Ruxolitinib is clinically efficacious across various T-cell lymphoma subtypes, especially T-LGL.
Ruxolitinib activity is enriched among PTCL with JAK/STAT mutations or active signaling.
Signaling through JAK1 and/or JAK2 is common among tumor and non-tumor cells within peripheral T-cell lymphoma (PTCL). No oral therapies are approved for PTCL and better treatments for relapsed/refractory disease are urgently needed. We conducted a phase II study of the JAK1/2 inhibitor, ruxolitinib, for patients with relapsed/refractory PTCL (n=45) or mycosis fungoides (MF) (n=7).

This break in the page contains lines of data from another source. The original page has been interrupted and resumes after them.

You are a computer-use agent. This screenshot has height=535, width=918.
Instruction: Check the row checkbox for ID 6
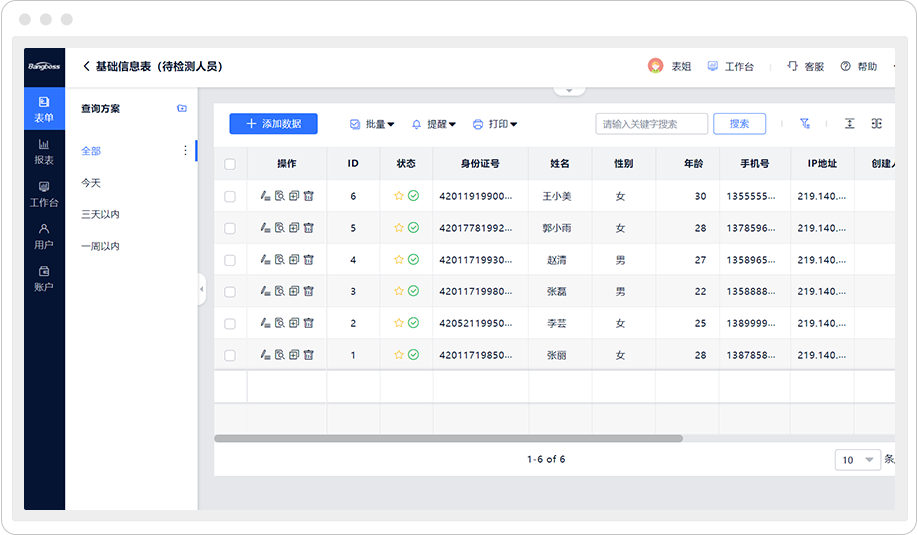[x=230, y=196]
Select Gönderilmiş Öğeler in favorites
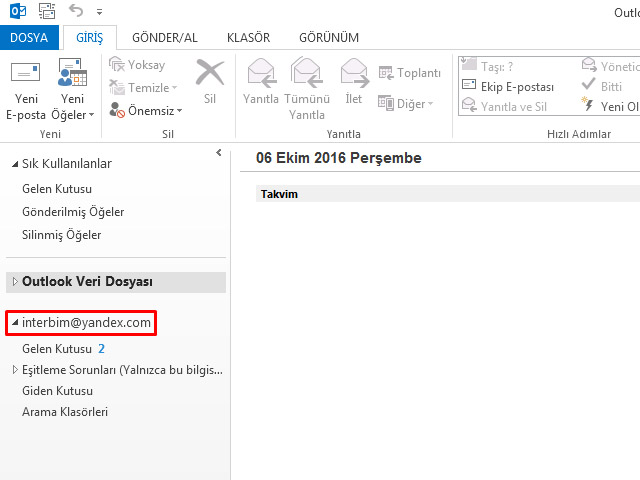Screen dimensions: 640x480 [x=73, y=212]
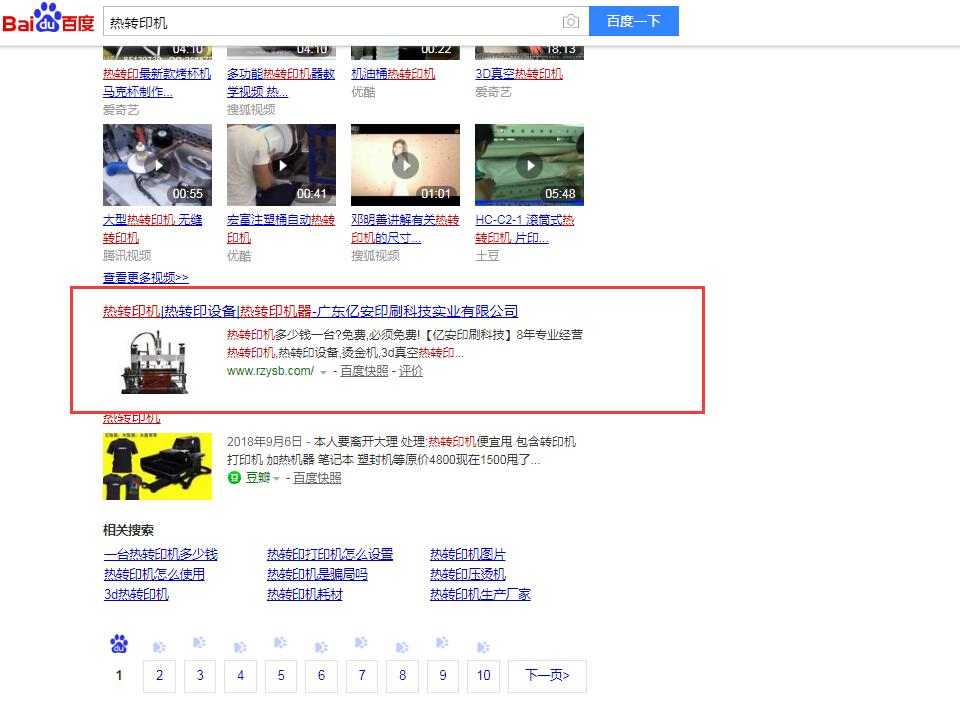This screenshot has width=960, height=724.
Task: Play the 05:48 Tudou video thumbnail
Action: [x=529, y=165]
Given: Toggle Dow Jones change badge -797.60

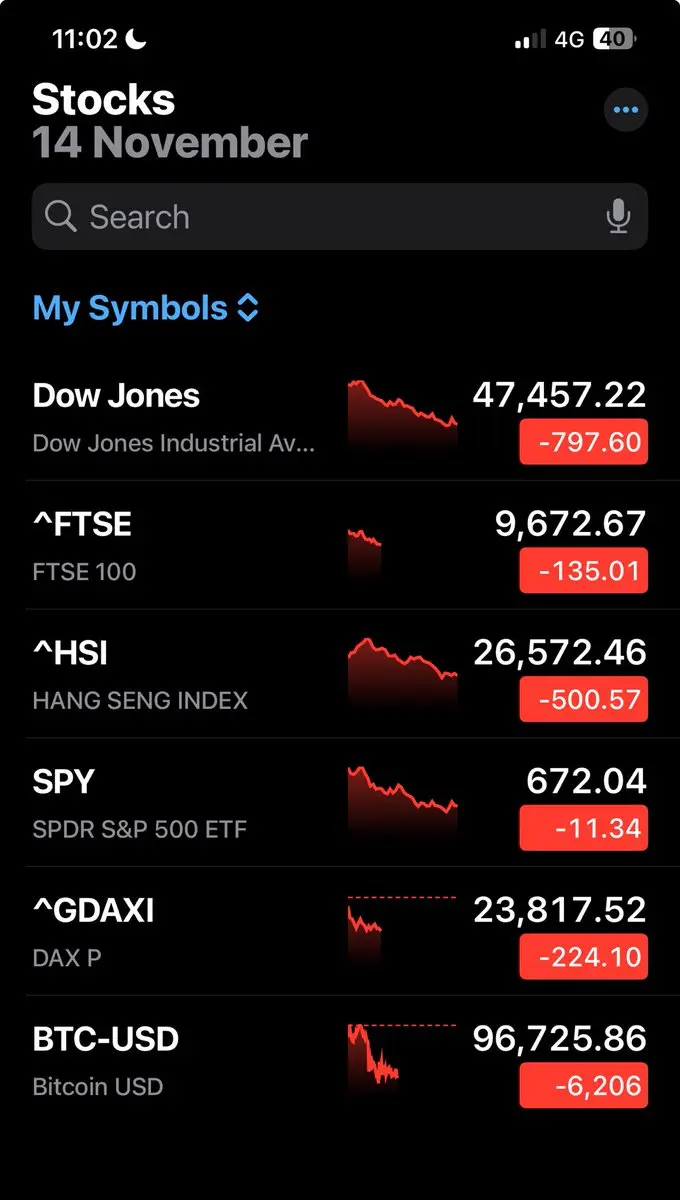Looking at the screenshot, I should pyautogui.click(x=583, y=442).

Patients enrolled onto one of three biomarker-defined cohorts: 1) activating JAK and/or STAT mutations; 2) ≥30% pSTAT3 expression among tumor cells by immunohistochemistry; or 3) neither or insufficient tissue to assess. Patients received ruxolitinib 20 mg PO BID until progression and were assessed for response after cycles 2, 5 and every three cycles thereafter. The primary endpoint was clinical benefit rate (CBR) defined as the combination of complete response (CR), partial response (PR), and stable disease lasting at least 6 months. Only one of 7 patients with MF had CBR (ongoing PR>18 months). CBR among the PTCL cases (n=45) in cohorts 1, 2 and 3 were 53%, 45%, and 13% (cohorts 1&2 vs. 3, p=0.02). Eight patients had CBR>12 months (5 ongoing), including 4 of 5 patients with T-cell large granular lymphocytic leukemia. In an exploratory analysis using multiplex immunofluorescence, expression of phosphorylated S6 (pS6), a marker of PI3 kinase or MAP kinase activation, in <25% of tumor cells was associated with response to ruxolitinib (p=0.05). We conclude that ruxolitinib is active across various PTCL subtypes and support a precision therapy approach to JAK/STAT inhibition in patients with PTCL. (Registered at clincialtrials.gov, #NCT02974647).